Rosyjscy najemnicy z Brygady Niedźwiedzia, która zapewniała ochronę kluczowym postaciom w Burkina Faso, w tym liderowi rządzącej tam junty kapitanowi Ibrahimowi Traore, opuszczają ten afrykański kraj w związku z ofensywą ukraińską w obwodzie kurskim w Rosji – podał francuski dziennik „Le Monde”.
Według gazety licząca ok. 100 ludzi grupa paramilitarna, powiązana z rosyjskim ministerstwem obrony, przybyła do Burkina Faso w maju, aby wesprzeć juntę Traore, który doszedł do władzy w wyniku zamachu stanu w 2022 roku. Łącznie w tym zachodnioafrykańskim kraju ma łącznie przebywać od 200 do 300 rosyjskich żołnierzy.
„Oficjalnym powodem wyjazdu (…) jest udział w rosyjskiej obronie przed ofensywą rozpoczętą przez armię ukraińską 6 sierpnia w regionie kurskim” – pisze “Le Monde”, powołując się na rozmowę z dowódcą grupy Wiktorem Jermołajewem, z którym udało się skontaktować za pomocą komunikatora Telegram.
Według zachodnich źródeł gazety opuszczenie Burkina Faso może wiązać się również z problemami związanymi z płaceniem najemnikom.

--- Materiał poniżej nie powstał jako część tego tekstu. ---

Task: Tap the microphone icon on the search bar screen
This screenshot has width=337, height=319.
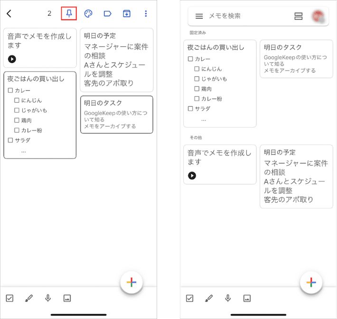Action: 228,298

Rosyjscy żołnierze i najemnicy są obecni w Burkina Faso od końca 2023 roku w celu zwiększenia bezpieczeństwa junty Traore. Zajmują się m.in. szkoleniem żołnierzy i współpracą z lokalnym wywiadem.
Wiadomość o wycofaniu się Brygady Niedźwiedzia pojawiła się kilka dni po ataku dżihadystów na północy kraju, w którym śmierć poniosło około 200 osób. Tylko w tym roku z rąk terrorystów zginęło w Burkina Faso prawie 4 tys. cywilów i wojskowych.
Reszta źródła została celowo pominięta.